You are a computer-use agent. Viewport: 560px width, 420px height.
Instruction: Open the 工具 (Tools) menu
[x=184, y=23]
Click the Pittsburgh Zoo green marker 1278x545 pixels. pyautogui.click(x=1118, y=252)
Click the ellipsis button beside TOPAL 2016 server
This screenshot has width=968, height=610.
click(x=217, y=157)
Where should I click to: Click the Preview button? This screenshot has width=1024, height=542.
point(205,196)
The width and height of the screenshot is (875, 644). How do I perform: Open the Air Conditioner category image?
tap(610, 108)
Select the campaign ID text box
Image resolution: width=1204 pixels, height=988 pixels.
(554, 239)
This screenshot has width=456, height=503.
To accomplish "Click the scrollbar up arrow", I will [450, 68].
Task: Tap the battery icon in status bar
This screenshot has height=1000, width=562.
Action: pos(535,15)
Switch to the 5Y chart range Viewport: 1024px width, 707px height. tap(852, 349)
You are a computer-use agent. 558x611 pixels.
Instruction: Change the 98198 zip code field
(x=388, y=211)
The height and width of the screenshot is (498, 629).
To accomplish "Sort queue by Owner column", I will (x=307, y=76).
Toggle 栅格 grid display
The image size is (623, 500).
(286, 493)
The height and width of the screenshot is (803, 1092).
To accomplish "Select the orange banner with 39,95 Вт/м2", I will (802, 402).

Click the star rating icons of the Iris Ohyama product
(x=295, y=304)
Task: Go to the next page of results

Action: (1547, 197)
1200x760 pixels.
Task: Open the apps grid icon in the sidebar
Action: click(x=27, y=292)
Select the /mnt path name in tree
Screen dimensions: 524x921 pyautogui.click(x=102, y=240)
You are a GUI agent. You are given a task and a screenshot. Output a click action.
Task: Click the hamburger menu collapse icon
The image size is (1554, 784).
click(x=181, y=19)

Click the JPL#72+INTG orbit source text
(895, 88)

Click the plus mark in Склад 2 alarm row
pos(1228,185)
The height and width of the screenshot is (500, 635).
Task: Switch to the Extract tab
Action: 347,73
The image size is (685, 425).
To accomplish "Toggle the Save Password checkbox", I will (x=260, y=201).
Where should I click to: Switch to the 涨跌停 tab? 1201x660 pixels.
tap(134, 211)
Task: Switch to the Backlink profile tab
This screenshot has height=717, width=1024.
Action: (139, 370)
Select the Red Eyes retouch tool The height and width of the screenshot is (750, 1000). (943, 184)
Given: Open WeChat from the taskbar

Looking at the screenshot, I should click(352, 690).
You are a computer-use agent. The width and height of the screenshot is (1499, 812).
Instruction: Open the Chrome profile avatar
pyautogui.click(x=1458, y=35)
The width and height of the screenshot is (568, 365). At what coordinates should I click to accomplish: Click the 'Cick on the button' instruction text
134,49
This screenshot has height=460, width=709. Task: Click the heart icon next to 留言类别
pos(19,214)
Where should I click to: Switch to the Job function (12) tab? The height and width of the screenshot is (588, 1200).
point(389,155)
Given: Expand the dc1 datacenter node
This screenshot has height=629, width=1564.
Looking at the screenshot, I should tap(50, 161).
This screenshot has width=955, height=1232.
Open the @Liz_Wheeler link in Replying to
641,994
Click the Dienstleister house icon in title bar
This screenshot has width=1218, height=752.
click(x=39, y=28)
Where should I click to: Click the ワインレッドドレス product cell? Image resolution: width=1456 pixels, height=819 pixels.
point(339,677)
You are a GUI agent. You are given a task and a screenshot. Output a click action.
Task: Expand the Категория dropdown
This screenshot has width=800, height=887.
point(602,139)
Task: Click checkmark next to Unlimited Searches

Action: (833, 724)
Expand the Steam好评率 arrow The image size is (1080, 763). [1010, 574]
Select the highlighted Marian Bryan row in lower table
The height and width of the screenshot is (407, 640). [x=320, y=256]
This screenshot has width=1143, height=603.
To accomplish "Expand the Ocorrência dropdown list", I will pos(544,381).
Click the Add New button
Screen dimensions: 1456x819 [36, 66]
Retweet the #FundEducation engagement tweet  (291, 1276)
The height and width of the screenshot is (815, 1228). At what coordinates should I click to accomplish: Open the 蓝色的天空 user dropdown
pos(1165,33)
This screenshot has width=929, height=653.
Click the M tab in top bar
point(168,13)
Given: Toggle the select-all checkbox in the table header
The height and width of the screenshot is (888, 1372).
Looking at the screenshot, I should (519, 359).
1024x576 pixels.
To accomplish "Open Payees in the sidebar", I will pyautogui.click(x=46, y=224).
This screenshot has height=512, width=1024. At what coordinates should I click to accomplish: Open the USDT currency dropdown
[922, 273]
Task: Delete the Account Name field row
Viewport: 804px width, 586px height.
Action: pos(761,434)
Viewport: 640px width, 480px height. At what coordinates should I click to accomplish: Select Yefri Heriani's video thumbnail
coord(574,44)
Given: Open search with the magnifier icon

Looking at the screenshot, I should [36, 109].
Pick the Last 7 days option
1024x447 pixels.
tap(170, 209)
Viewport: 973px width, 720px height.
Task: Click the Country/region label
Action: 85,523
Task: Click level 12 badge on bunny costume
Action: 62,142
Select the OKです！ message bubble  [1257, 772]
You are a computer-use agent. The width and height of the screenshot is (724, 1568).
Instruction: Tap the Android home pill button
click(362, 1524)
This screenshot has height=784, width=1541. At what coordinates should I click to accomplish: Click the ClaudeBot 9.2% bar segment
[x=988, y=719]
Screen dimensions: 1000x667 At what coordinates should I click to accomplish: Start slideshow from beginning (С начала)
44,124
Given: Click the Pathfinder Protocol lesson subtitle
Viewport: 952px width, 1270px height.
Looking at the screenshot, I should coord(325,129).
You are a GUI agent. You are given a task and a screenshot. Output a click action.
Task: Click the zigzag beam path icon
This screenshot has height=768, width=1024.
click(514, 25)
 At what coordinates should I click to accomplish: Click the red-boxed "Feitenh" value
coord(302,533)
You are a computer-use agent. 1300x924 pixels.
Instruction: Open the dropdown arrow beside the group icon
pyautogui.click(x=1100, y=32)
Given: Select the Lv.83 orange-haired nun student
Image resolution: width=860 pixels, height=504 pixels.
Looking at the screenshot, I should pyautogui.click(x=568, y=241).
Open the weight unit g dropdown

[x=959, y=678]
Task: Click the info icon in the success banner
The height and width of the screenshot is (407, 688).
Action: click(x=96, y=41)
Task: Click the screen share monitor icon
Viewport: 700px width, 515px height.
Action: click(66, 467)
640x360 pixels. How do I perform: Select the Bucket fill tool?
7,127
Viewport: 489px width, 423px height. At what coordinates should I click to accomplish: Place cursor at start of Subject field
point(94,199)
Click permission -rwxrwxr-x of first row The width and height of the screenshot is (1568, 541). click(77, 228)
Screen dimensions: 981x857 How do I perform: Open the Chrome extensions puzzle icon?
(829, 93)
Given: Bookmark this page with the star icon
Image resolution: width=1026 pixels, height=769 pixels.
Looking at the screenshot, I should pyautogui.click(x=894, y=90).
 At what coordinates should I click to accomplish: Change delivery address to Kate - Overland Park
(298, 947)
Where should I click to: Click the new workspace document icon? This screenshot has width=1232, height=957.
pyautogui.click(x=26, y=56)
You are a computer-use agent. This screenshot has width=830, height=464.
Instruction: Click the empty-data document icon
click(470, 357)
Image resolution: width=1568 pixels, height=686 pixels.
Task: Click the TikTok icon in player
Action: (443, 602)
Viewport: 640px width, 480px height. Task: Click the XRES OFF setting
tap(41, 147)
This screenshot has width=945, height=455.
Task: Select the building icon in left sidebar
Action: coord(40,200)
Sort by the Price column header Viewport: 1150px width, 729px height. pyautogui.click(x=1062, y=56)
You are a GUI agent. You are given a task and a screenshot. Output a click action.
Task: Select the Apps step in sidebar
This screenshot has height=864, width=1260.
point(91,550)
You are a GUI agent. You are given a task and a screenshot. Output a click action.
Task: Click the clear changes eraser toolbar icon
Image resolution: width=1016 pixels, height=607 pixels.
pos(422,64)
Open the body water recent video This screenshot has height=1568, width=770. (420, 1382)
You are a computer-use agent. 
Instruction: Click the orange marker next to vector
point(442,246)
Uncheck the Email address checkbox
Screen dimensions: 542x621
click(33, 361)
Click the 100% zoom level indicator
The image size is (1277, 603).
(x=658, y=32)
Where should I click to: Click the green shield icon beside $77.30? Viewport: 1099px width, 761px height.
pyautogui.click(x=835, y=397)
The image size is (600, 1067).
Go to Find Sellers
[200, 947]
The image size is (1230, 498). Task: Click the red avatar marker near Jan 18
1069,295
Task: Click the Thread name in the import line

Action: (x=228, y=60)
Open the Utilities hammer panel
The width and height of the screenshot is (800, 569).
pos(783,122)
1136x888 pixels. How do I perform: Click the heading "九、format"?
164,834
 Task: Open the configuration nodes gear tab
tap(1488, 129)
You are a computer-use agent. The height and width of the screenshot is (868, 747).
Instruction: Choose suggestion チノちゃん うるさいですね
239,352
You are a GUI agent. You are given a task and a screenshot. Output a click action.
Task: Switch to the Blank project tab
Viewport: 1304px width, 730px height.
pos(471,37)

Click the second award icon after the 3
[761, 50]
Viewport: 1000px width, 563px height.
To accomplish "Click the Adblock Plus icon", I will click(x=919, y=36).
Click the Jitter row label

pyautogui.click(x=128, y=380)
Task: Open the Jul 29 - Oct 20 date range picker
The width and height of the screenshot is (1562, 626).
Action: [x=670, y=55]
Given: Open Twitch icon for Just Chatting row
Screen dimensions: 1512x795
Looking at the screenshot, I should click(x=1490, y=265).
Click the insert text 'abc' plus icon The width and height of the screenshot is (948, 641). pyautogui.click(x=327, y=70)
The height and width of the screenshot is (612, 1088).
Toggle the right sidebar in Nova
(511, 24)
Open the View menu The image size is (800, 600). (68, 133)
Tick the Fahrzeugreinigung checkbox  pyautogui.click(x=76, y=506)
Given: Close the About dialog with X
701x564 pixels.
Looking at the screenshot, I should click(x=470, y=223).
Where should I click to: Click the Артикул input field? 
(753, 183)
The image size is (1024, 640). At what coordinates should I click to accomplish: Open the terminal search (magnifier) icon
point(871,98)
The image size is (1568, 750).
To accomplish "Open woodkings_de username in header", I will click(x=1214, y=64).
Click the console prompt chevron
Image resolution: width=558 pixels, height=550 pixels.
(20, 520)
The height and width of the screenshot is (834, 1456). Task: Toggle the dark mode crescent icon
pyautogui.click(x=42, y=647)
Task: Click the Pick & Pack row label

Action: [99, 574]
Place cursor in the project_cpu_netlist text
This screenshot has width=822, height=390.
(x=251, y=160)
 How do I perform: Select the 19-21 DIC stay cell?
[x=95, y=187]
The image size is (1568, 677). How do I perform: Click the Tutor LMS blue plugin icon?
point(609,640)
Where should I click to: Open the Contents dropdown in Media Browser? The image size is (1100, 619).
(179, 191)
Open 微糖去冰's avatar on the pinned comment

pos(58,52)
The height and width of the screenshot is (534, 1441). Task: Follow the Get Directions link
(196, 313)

——————

**Instructions for the task**
Here the job is to output the lines from the start of the material through the line with "Task: Switch to the Backlink profile tab", inclusive, exactly and with nothing else.

**Reply to the task**
You are a computer-use agent. Viewport: 560px width, 420px height.
Instruction: Open the 工具 (Tools) menu
[x=184, y=23]
Click the Pittsburgh Zoo green marker 1278x545 pixels. pyautogui.click(x=1118, y=252)
Click the ellipsis button beside TOPAL 2016 server
This screenshot has width=968, height=610.
click(x=217, y=157)
Where should I click to: Click the Preview button? This screenshot has width=1024, height=542.
point(205,196)
The width and height of the screenshot is (875, 644). How do I perform: Open the Air Conditioner category image?
tap(610, 108)
Select the campaign ID text box
Image resolution: width=1204 pixels, height=988 pixels.
(554, 239)
This screenshot has width=456, height=503.
To accomplish "Click the scrollbar up arrow", I will [450, 68].
Task: Tap the battery icon in status bar
This screenshot has height=1000, width=562.
Action: pos(535,15)
Switch to the 5Y chart range Viewport: 1024px width, 707px height. tap(852, 349)
You are a computer-use agent. 558x611 pixels.
Instruction: Change the 98198 zip code field
(x=388, y=211)
The height and width of the screenshot is (498, 629).
To accomplish "Sort queue by Owner column", I will (x=307, y=76).
Toggle 栅格 grid display
The image size is (623, 500).
(286, 493)
The height and width of the screenshot is (803, 1092).
To accomplish "Select the orange banner with 39,95 Вт/м2", I will (802, 402).

Click the star rating icons of the Iris Ohyama product
(x=295, y=304)
Task: Go to the next page of results

Action: (1547, 197)
1200x760 pixels.
Task: Open the apps grid icon in the sidebar
Action: click(x=27, y=292)
Select the /mnt path name in tree
Screen dimensions: 524x921 pyautogui.click(x=102, y=240)
You are a GUI agent. You are given a task and a screenshot. Output a click action.
Task: Click the hamburger menu collapse icon
The image size is (1554, 784).
click(x=181, y=19)

Click the JPL#72+INTG orbit source text
(895, 88)

Click the plus mark in Склад 2 alarm row
pos(1228,185)
The height and width of the screenshot is (500, 635).
Task: Switch to the Extract tab
Action: 347,73
The image size is (685, 425).
To accomplish "Toggle the Save Password checkbox", I will (x=260, y=201).
Where should I click to: Switch to the 涨跌停 tab? 1201x660 pixels.
tap(134, 211)
Task: Switch to the Backlink profile tab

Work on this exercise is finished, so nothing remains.